With China’s modernization came the emergence of the middle class and a general increase in welfare and affluence across all social strata. Foreigners, formerly vilified as symbols of anti-China, pro-capitalist sentiment, were now seen as sources of profit. Since each international adoption included a significant “forced donation” to the orphanage involved, such institutions unsurprisingly became keen to provide as many children as possible to foreign parents. Child trafficking for adoption started on a large scale in 1995, when the number of foreign parents began to rise.[xiv] However, it was not until 2005 that the first major scandal exposing adoption-related child trafficking came to light in Chinese and foreign media. In this case, an orphanage in Hunan was discovered to have been buying babies that had been taken forcibly from their parents in Guangdong province. In that year, foreign adoptions from China peaked at 7,903.[xv] Since then, they have declined annually.

Sold into the Adoption System

Adoption-related traffickers in China have several ways of obtaining children to sell to orphanages. The first of these is kidnapping. For example, in 2011, American Rose Candis visited China in an attempt to find her adopted daughter’s birth parents. She managed to arrange a meeting with the man who, according to the local police office’s records, had found the girl abandoned by the roadside. To her shock and dismay, the man admitted frankly that the records had been fabricated. Her daughter had not been abandoned, but rather bought by an orphanage tempted by the forced donation it would earn if she were adopted by foreigners. The same year, a Chinese laborer, Liu Liqin, came home from work to discover his son missing. After calling all his local relatives and friends, none of whom had any information, he thought to watch his apartment building’s security camera footage, which showed a stranger carrying his son away. “Watching the man in the footage taking him away…” Liu said in an interview with The Atlantic. “There’s just no way to describe that feeling.”[xvi] In some cases, kidnapping is carried out by government officials who have arranged to share in orphanage profits. These officials abuse their power over people in rural areas who are often not aware of their rights.

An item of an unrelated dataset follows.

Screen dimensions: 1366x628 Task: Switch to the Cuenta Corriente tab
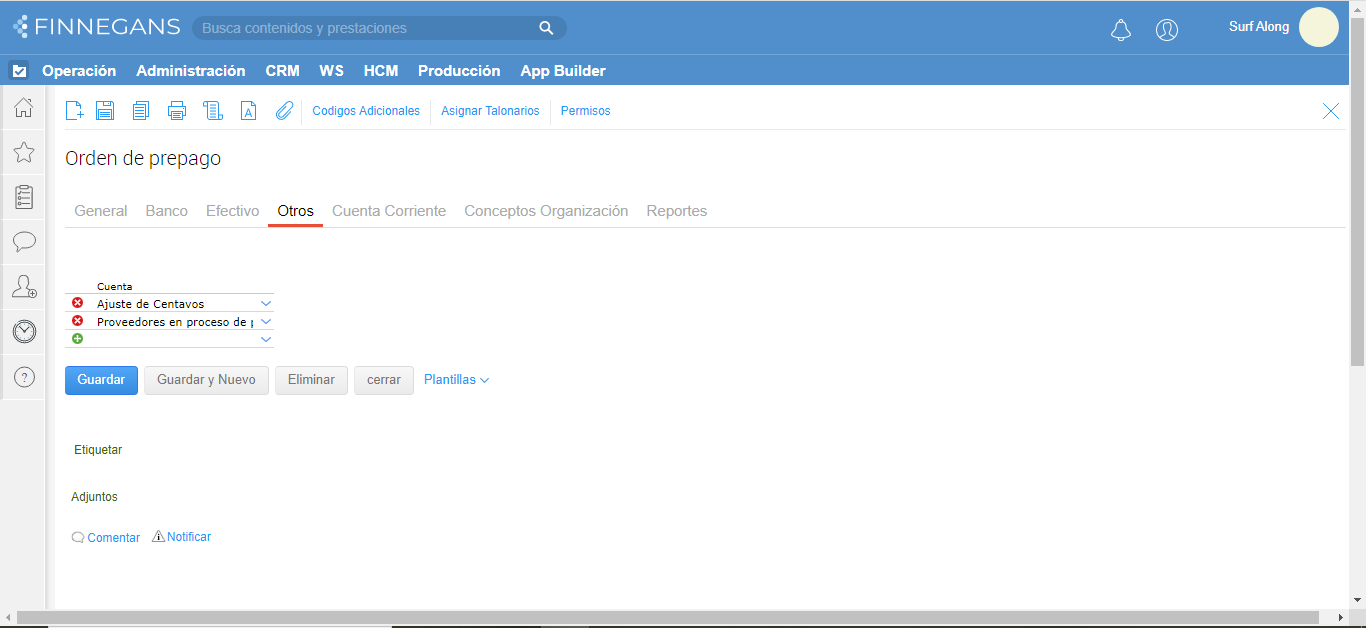[389, 211]
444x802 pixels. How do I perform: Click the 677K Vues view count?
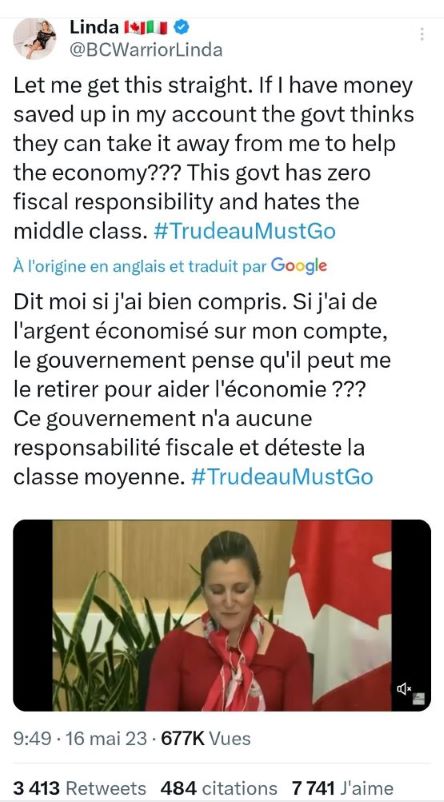(x=206, y=739)
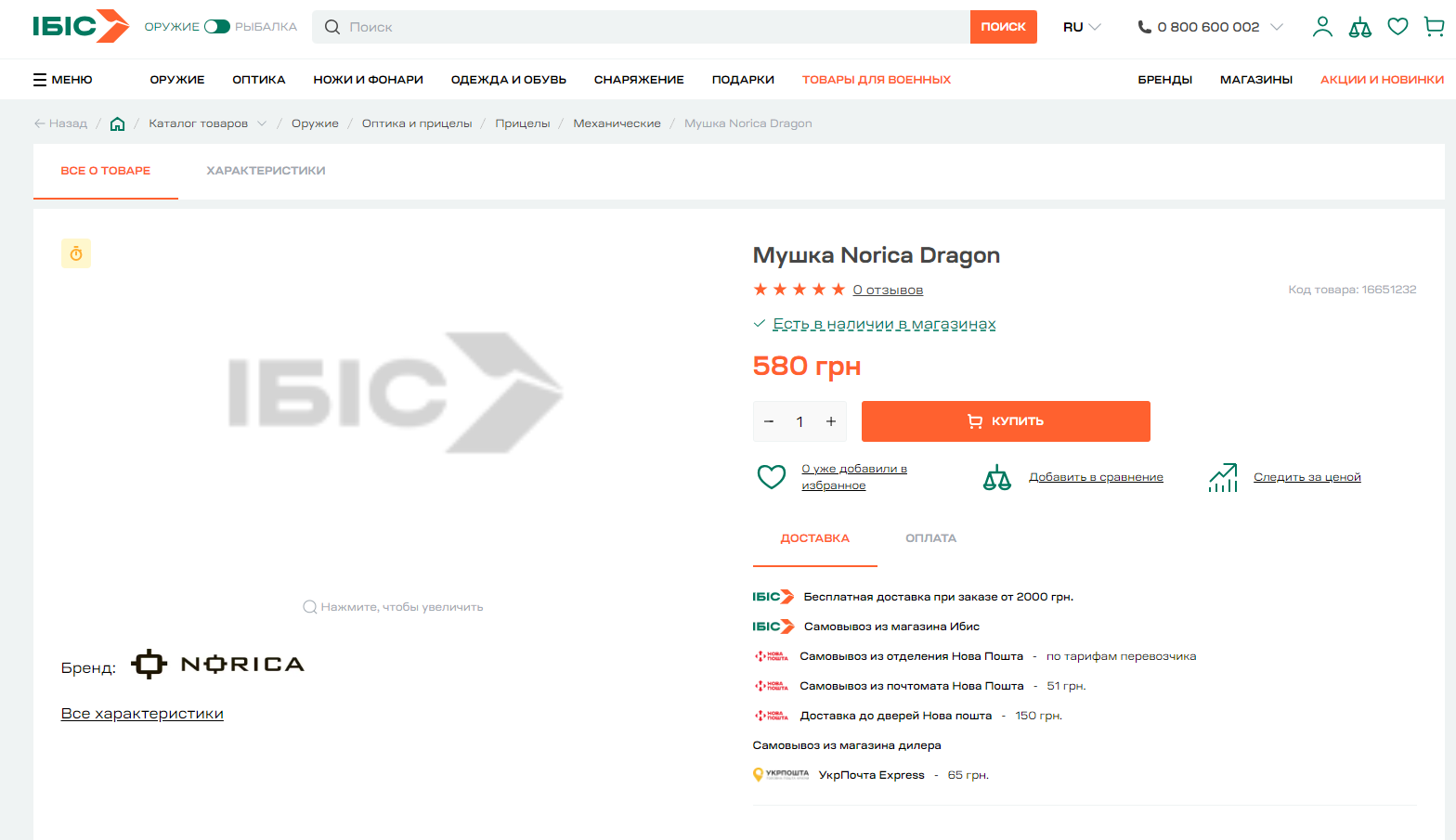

Kidnapping is not the only way that traffickers in China’s adoption system obtain children. In fact, some parents sell their own children, often because they already have another child and will suffer legal repercussions for having a second, or else simply because it is a girl. Rather than abandon the baby, they send it directly to an orphanage while earning a profit at the same time. A recent study by the Chinese People’s Public Security University found that 67 of the 133 trafficking cases reported by the media since 2000 involved the child’s biological parents selling the child to traffickers.[xvii]

Although the 2005 scandal in Hunan occurred within the international adoption system, trafficking occurs much more frequently in domestic rather than in international adoption (2015 May 17, interview with Teresa Woodland, Amy DeCillis, Hannah Archer, Nacole Abram and Fi van Wingerden). In most cases where a child has been kidnapped or sold by its parents, it is not taken to an orphanage, but instead sold directly to a family in a different part of the country (2015 May 17, interview with anonymous orphanage employee in Hunan province, Amy DeCillis, Hannah Archer, Nacole Abram and Fi van Wingerden). This is done to circumvent bureaucratic regulation in the international and official domestic adoption systems, thereby maximizing traffickers’ profits and reducing the chance that a kidnapped child will be traced by police.

Approaching the Issue

Before the scandal of 2005, many Americans saw China’s adoption system as corruption-free, assuming that the strict one child policy was responsible for most of the children who were abandoned. For Americans, China offered a wealth of healthy children in need of homes. As more and more trafficking circles are exposed, however, this reputation is increasingly challenged. Child trafficking in international adoption is a serious problem that the Chinese government and adoptive families in the United States seem unable to solve. For the government, acknowledging the problem would mean a loss of face (2015 May 17, interview with anonymous orphanage employee in Hunan province, Amy DeCillis, Hannah Archer, Nacole Abram and Fi van Wingerden). Although men and women found guilty of selling children can face heavy penalties, ranging from five years in prison to death, under current Chinese law the buyers in a trafficking situation are not subject to legal repercussions. This means that even if an orphanage is exposed as having bought babies in the past, it cannot be prosecuted, making it difficult to approach the issue of trafficking from the Chinese side. American law defines trafficking as “a modern-day form of slavery involving the illegal trade of people for exploitation or commercial gain”, but elaborates that this commercial gain must be related to forcing victims into “labor or commercial sexual exploitation”.[xviii]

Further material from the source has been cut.